En Amérique, l'échec est un destin. C'est pourquoi les vies ratées font des romans réussis. Richard Yates, mort en 1992 à 66 ans, était un maître du genre. La Fenêtre panoramique et Easter Parade ont imposé son style et sa réputation. Un été à Cold Spring, publié en 1986, est son dernier roman. Il n'a jamais fini le suivant, Temps incertains. La mère de Yates était divorcée, itinérante, alcoolique, dépressive. Dans Un été à Cold Spring, les mères sont des drames plus ou moins ambulants. Rachel finit par trouver que la sienne sent «un peu la tomate pourrie», «ou plutôt la mayonnaise rance» :«Tout en s'écoutant parler, Rachel prenait peu à peu conscience qu'il y avait quelque chose d'universel dans le plaisir qu'elle prenait à dénigrer sa mère.» Les deux femmes vivent avec le frère cadet dans une maison humide.
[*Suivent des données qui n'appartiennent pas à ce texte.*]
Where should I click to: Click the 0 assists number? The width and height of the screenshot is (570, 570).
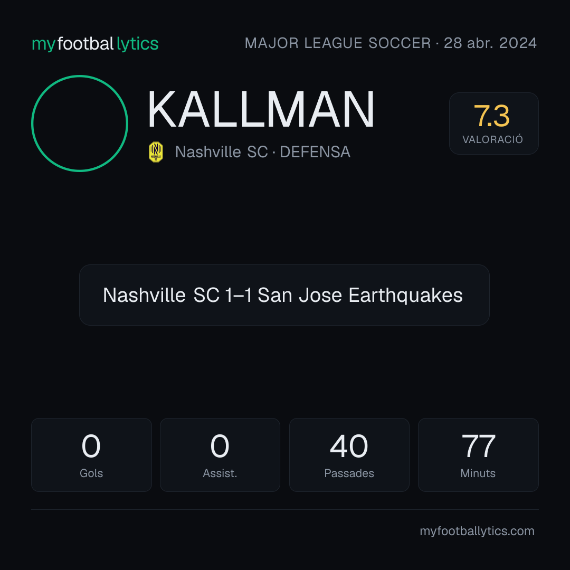point(220,446)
Le roman débute en 1944, à Long Island. Charles Shepard est un militaire en retraite qui a traîné de base en base. C'est aussi un homme marié à une femme qui apparaît à peine plus que Madame Columbo, parce qu'elle ne veut voir personne. Grace est une grosse beauté malade, alcoolique, qui lui dit : «Tu ne me ferais pas la leçon de cette manière, Charles, si tu avais une idée de ma pression sanguine.»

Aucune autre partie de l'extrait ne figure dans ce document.